Thursday, 9 July 2009

Thurs 9th July 2009

This is my third week back at work and I feel it hasn't been too difficult. I decided right from the start to log on early, do a couple of hours, have a break, do a bit more etc. There has been the odd day when I've failed to do much at all, especially Mon, Tues this week, mostly due to the fact that I've had a mind numbing fatigue and stomach problems. I'm wondering if this is due to the Herceptin, so I'll have to keep a note.

Sleep is very poor at the moment too as the muscles in my side and back are really tight and at times painful. I still can't sleep on my left for more than five minutes and in any other position my shoulder and arms go dead. I still think I'm getting enough sleep in relation to the exercise I'm doing during the day.

Appetite fluctuates from day to day, but is definitely not the same as it used to be, maybe that's a good thing! Looking back at the amount I ate towards the end of my chemotherapy, it's a wonder I didn't put weight on.
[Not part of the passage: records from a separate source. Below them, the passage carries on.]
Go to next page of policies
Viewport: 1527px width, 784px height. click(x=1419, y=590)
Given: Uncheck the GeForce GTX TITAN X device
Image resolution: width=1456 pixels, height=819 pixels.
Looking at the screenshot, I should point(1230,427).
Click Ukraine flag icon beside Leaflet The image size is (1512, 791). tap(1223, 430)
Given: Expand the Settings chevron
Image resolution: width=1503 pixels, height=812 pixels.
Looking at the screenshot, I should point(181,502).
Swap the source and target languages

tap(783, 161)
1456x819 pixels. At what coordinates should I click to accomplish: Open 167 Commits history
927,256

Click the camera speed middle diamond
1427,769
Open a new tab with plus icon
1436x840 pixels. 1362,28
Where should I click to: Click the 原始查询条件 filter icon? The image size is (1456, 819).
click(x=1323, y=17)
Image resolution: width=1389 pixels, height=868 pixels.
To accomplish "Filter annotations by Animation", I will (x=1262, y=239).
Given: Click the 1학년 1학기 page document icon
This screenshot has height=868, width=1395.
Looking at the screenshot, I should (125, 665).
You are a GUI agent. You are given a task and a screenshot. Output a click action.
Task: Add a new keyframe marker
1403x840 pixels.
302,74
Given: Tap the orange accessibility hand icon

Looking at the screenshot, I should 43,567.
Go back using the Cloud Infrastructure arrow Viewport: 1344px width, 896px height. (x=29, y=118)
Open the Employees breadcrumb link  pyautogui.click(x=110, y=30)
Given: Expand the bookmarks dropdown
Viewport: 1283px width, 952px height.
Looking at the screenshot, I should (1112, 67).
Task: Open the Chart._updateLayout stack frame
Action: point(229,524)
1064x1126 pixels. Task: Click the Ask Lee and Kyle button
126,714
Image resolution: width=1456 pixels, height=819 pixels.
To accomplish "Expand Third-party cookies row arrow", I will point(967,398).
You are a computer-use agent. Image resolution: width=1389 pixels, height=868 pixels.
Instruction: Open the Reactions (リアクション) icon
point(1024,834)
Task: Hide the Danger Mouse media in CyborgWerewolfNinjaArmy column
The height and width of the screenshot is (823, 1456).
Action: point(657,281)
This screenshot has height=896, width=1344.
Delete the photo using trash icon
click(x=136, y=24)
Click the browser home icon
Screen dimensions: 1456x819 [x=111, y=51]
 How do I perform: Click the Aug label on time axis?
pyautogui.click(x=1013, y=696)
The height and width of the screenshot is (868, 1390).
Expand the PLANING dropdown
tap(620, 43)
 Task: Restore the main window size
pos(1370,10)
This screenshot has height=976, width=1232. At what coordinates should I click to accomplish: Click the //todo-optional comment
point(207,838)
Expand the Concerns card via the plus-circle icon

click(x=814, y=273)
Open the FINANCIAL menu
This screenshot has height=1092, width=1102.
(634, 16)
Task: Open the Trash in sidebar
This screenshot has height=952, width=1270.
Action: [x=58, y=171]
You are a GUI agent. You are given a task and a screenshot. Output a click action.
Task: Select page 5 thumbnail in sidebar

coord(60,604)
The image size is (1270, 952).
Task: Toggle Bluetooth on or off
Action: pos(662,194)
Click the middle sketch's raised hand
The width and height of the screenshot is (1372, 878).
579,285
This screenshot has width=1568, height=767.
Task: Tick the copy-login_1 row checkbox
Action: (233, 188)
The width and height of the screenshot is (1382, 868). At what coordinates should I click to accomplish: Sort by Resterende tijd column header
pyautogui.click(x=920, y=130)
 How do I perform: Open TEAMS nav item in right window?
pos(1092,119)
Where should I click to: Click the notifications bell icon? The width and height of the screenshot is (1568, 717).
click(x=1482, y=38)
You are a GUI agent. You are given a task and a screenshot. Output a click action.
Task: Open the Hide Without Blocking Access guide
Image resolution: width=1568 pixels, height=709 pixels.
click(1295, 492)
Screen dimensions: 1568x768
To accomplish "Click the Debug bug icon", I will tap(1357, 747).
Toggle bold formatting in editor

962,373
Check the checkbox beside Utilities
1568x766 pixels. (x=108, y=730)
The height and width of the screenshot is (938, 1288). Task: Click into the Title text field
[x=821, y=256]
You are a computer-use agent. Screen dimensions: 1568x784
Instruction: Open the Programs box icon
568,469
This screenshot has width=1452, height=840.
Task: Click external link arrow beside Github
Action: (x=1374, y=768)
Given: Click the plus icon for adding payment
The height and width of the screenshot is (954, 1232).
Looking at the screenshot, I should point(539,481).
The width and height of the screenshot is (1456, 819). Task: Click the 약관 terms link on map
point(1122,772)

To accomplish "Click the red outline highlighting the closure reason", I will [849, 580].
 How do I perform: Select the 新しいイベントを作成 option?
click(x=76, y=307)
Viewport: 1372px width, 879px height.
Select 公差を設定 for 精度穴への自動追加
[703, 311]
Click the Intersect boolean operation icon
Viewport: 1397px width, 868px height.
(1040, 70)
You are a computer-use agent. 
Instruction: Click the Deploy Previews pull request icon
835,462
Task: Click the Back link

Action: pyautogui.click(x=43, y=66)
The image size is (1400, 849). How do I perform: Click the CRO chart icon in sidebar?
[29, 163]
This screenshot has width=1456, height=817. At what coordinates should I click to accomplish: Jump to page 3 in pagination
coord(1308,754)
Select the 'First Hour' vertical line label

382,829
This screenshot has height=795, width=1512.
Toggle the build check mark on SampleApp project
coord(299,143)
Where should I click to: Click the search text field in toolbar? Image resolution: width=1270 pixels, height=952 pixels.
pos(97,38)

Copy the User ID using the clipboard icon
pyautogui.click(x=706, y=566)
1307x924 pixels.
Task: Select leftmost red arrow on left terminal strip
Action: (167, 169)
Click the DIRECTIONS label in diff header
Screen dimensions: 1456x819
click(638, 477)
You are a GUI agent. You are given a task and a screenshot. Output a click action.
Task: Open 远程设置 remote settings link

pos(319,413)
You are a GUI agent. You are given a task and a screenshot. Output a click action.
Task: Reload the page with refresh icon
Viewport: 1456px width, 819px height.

Well, tomorrow is the day I get my office/keys/equipment back and Margaret is coming up from Guildford to go through a few bits. I am sort of excited about getting the reins back, but I'm also terrified that I won't cope if work builds up too quickly. It's hard trying to go back to normal when you feel anything but normal. I'm still really conscious of my changed body and worry that it shows or that people notice how strange my back feels when they greet me. Sounds silly, but it's very real for me and a constant reminder. I'm hoping I will get some feeling and flexibility back in those muscles as they're very hard and numb still - early days I suppose.

Thursday, 2 July 2009

Thur 2nd July 2009 - Homecare No1. The Verdict!

Had my first Herceptin at home today, which went well, considering I was ready to kick it in to touch yesterday. The trouble is I still feel it's very disruptive and I sort of resent the fact that I can't put treatment behind me, so the fact that no one had contacted me at 5 o'clock yesterday, despite two phone calls this week, left me feeling very annoyed and ready to tell them not to bother!!!

I did finally get a call last night to confirm, but by then I'd lost confidence in the service and began to wonder if it was like many of the other home care businesses - useless. So I didn't sleep and was very anxious and close to tears this morning. However, when the nurse turned up my anxieties were quickly dispelled, she was very professional, friendly and a marvellous aim with the cannula!

We did note that my BP is very low 90/60 which is bordering on hypotensive. My BP has always been just right around 120/80, but went low following my first surgery and doesn't seem to have picked up since then. It isn't a problem at the moment, providing I don't stand up too quickly, but I think it needs monitoring in relation to the Herceptin and it's possible side effects on the heart.

The treatment took 90 minutes and the whole visit approx two hours. It did appear that I should have had some other documentation however and she hadn't been told this was my first home treatment, so some of my worries weren't unfounded. Everything went fine and I haven't suffered any side effects.